### Что нужно сделать:
a – Приведите дословно часть отрывка о цирковой борьбе, которая начинается со слов «Если долго и» и заканчивается словами «придётся бороться тебе.».
b – Почему, согласно отрывку о цирковой борьбе, рассказчика ничуть не смущало, что придётся бороться с профессиональным артистом? Ответьте в одном–трёх предложениях.
c – Переведите на английский язык предложение из отрывка о цирковой борьбе: «Это сообщение ничуть меня не обрадовало.»

Публика восторженно приветствовала нас, конферансье громко выкрикивал титулы, которыми мы были наделены по воле дирекции цирка. После каждого такого залпа оркестр гремел туш. Всё было слишком помпезно, и это очень расстраивало меня.

Но всё-таки я был ещё полон неиссякаемого оптимизма, радости и бодрости, которые испытываешь перед каждым спортивным поединком. А для меня это выступление было всего лишь навсего спортивным состязанием. Не больше. И я готовился к нему, как к спортивному поединку. То, что придётся бороться с профессиональным артистом, меня ничуть не смущало. Ведь это он получал за борьбу деньги, а не я.

Я ещё раздумывал об этом, когда вдруг увидел, что меня усиленно и как-то таинственно подзывает к себе Евгений Иванович.

— Как самочувствие, Рудик? — спросил он у меня, когда я подошёл.

Если долго и близко знаешь человека, то угадываешь каждую интонацию его голоса, каждый жест, каждую деталь. Вот почему я сразу понял, что Потапов чем-то очень смущён, и, естественно, насторожился. Я ответил коротко:

— Самочувствие нормальное.

— Понимаешь, мы тут посовещались, — продолжал Евгений Иванович, — и решили, что с Шаламовым придётся бороться тебе.

Это сообщение ничуть меня не обрадовало. Я сразу представил себе громадную, заплывшую жиром фигуру моего соперника, его вес, чуть ли не вдвое превышавший мой. Да, было отчего прийти в уныние. Но, как оказалось, худшее ждало меня впереди.

— Вот что, Рудик, — произнёс Евгений Иванович, отводя глаза в сторону, — Шаламов, конечно, гигант, но в борьбе он, по-моему, не очень силён. Ты, вероятно, сможешь его победить. Но этого делать не надо. Надо проиграть. Иначе завтра никто уже не будет рваться в цирк. И нам будет неинтересно, и наши друзья не заработают как следует.

### Исходные данные:
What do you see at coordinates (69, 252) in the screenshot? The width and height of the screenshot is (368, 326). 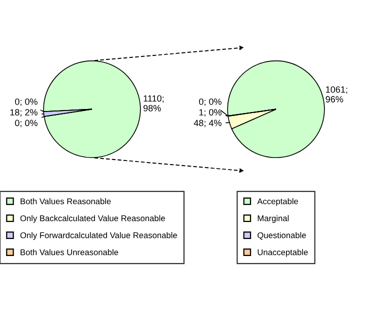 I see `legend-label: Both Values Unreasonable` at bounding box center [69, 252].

### Ответы к заданиям:
a –
Если долго и близко знаешь человека, то угадываешь каждую интонацию его голоса, каждый жест, каждую деталь. Вот почему я сразу понял, что Потапов чем-то очень смущён, и, естественно, насторожился. Я ответил коротко:

— Самочувствие нормальное.

— Понимаешь, мы тут посовещались, — продолжал Евгений Иванович, — и решили, что с Шаламовым придётся бороться тебе.

b – Деньги за борьбу получал профессионал, а не рассказчик. Для рассказчика это выступление было всего лишь спортивным состязанием.

c – This news did not please me in the least.